しかし、私の頭にはひとつの言葉が反芻されていた。少女の方の言った言葉。噂話の中で出た、白づくめが色んな人に言った言葉。
『君は望んでいないね』
それは、まさしく私のかけられた言葉と同じカテゴリーにありながら、まったく逆を意味する言葉だった。私が言われたのは『望んでいるね』だった。
それはつまり、声をかけられた人々は何かを望んでいなくて、私は望んでいたということ。そして、白づくめは恐らく、その何かを基準にして『影のバケモノ』にするかどうかを判断しているということだ。
一体それはなんなのか。
私にはさっぱり分からなかった。
しかし、白づくめに会って問いただせば分かることだ。
私はびゅんびゅんと建物の屋上を蹴りながらすごい速度で街の中を飛んでいった。時に手をムチのように伸ばし、羽を作って風を受け、街の中を吹っ飛んでいく。
この三ヶ月でこの街の移動には随分慣れたのだ。もはや、目をつぶってでも移動できるほどだ。
夜の街はもはや私の庭であり、こうやって飛び回っていると気分が良いときがたまにある。 誰も居ない街、そしてその全てを私は把握し、我が物顔で跳ね回る。ビルから飛び降り、電柱に降り立ち、電波塔を軸にして急旋回する。その姿はどんどん変わって、明らかに人間で無いバケモノで。それが、真っ暗な景色の中で宙を舞う。
そんな自分の姿を想像すると、なんだかこの夜の街の主か何かになったような、そんな気がすることがある。
これが、早紀の言っていた人間からの解放みたいな話なのだろうか。
しかし、そんなのはいつまでも浸っていたい感覚では無いのだ。まさしく、私が人間でないことをこの上なく示す光景なのだから。

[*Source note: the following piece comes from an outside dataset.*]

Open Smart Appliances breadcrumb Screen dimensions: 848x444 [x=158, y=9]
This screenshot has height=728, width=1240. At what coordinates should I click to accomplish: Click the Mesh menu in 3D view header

そんなことを考えながらいくつものビルを越え、いくつものマンションを蹴ると、とうとう川に出た。
話に出ていた『川沿いの公園』、それが視界に入った。
公園はいくつかの外灯が光っているだけで、それ以外に光源は無い。向こう岸の外灯が川面に反射し、それは少し眩しかった。
当然人気は無い。誰も居ない。少なくとも人間は。
しかし、私の目は人間で無いものは捉えていた。
私がこの三ヶ月間、ずっと探していた人物。来る日も来る日もその姿だけを追い、血眼になって街を飛び回るハメになった元凶。私を『影のバケモノ』にした張本人。服も髪も肌も、全身真っ白の、白づくめの男が川縁に立っていたのだ。